-------- Input records
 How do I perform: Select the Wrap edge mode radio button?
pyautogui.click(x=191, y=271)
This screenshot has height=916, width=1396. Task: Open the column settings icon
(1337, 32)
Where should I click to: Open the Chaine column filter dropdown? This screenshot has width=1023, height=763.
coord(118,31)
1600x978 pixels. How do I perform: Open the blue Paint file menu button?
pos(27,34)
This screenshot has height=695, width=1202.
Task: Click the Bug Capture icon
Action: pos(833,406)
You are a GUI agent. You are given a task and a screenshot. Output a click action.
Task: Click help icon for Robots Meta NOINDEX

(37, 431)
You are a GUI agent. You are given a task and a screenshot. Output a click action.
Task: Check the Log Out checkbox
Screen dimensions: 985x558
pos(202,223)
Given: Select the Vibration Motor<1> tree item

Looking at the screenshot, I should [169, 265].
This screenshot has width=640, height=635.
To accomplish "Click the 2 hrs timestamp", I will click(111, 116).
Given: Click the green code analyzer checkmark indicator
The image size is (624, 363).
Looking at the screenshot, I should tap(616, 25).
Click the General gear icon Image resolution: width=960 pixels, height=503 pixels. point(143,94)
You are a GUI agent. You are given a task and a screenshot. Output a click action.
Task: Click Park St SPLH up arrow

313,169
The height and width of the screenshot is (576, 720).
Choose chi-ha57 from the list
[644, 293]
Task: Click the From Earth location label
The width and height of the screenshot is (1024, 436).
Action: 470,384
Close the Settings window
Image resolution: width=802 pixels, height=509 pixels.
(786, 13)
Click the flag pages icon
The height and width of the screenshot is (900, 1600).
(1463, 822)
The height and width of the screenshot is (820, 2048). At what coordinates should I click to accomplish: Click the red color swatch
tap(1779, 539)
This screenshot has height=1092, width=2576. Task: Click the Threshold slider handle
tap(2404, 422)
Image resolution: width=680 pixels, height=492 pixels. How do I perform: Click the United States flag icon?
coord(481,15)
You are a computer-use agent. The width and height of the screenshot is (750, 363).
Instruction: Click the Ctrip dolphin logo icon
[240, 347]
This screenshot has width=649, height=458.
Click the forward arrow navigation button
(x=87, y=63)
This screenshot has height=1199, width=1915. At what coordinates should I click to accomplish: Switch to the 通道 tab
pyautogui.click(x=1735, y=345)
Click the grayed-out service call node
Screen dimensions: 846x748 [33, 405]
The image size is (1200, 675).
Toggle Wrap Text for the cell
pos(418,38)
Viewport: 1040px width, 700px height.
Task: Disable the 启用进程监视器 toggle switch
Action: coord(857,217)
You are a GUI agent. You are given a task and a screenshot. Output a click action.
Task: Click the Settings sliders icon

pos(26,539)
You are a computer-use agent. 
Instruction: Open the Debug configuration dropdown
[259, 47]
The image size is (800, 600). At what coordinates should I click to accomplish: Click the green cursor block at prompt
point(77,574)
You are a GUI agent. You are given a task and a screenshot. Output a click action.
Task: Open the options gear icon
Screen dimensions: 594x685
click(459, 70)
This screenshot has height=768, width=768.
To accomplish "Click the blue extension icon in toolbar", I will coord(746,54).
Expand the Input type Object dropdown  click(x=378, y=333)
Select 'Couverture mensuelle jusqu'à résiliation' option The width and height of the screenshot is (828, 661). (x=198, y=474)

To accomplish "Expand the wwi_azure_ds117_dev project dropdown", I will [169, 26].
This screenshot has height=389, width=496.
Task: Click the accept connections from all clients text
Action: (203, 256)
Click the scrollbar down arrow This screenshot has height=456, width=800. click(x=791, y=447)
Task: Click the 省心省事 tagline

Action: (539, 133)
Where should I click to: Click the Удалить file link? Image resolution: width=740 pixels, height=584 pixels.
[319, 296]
----------------
Each line containing the word "computer" must be pulled from the listing and copied.

Result below:
You are a computer-use agent. The width and height of the screenshot is (750, 363).
You are a computer-use agent. 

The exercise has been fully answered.